● THE EXERCISE
Extract every line of the entries below word for word, leaving out the pictures.
-----
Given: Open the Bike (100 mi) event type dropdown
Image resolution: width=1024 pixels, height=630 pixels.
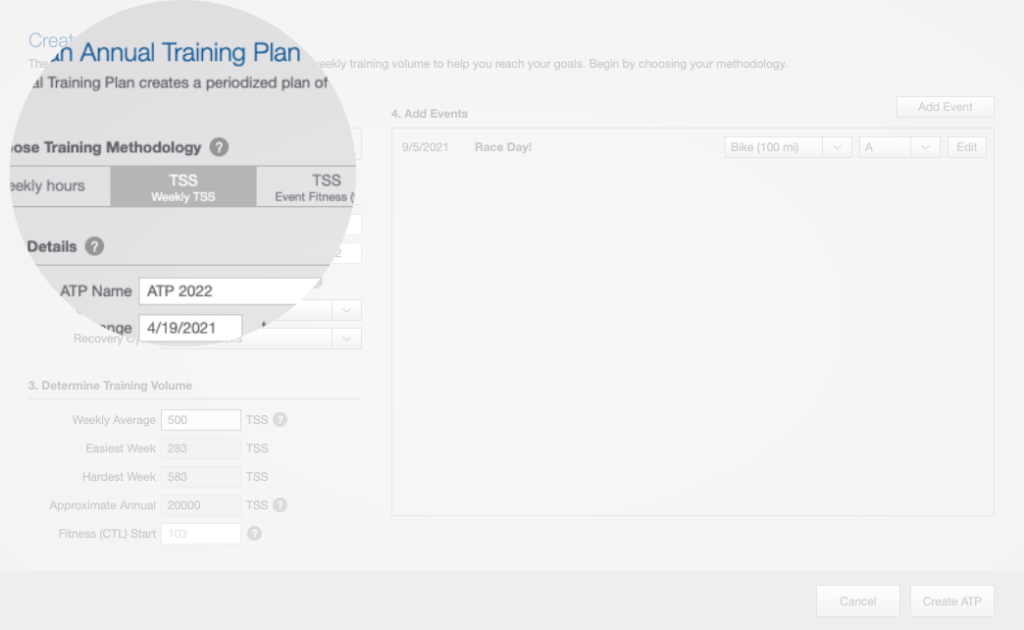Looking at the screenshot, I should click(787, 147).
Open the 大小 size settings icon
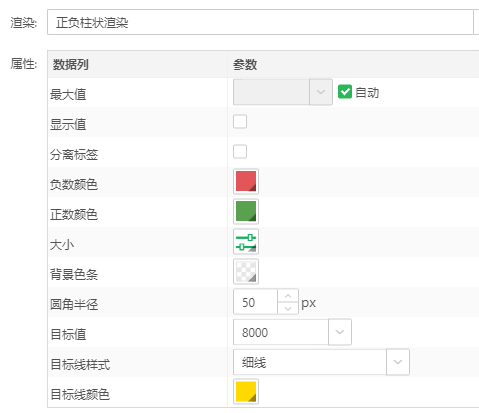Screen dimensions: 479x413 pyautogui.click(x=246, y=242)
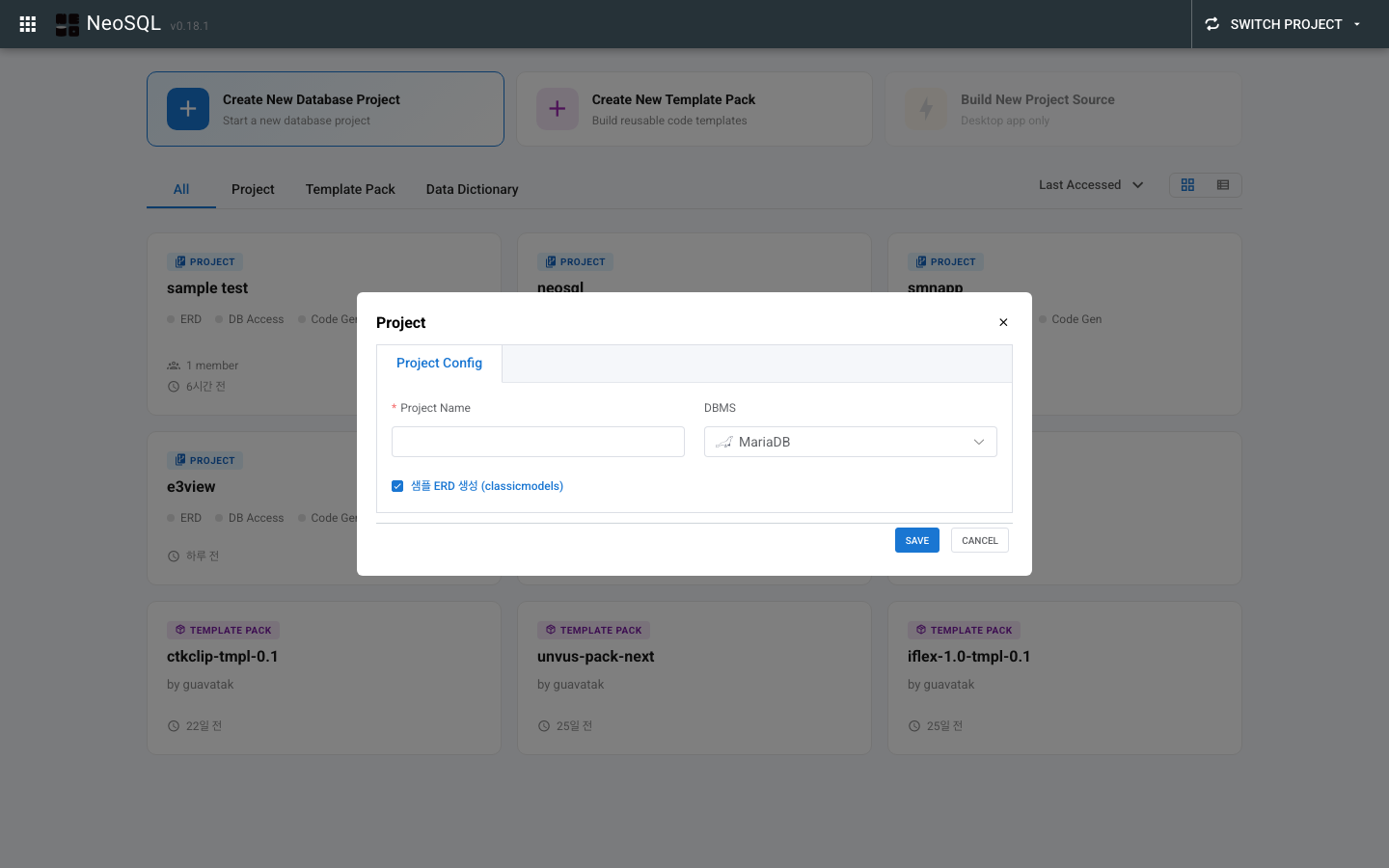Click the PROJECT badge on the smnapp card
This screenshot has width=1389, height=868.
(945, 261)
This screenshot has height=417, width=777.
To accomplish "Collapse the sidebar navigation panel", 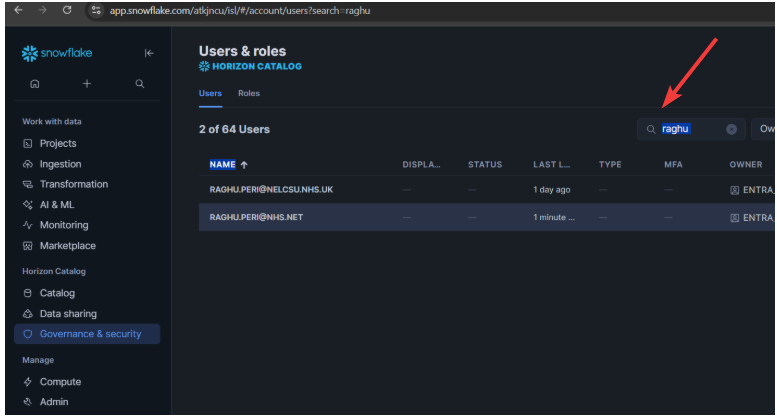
-----
● PROBLEM SOLUTION
Given: Open the Bike (100 mi) event type dropdown
Image resolution: width=1024 pixels, height=630 pixels.
Looking at the screenshot, I should click(787, 147).
Open the 大小 size settings icon
Screen dimensions: 479x413 pyautogui.click(x=246, y=242)
Click the PROJECT badge on the smnapp card
This screenshot has width=1389, height=868.
(945, 261)
This screenshot has height=417, width=777.
To accomplish "Collapse the sidebar navigation panel", 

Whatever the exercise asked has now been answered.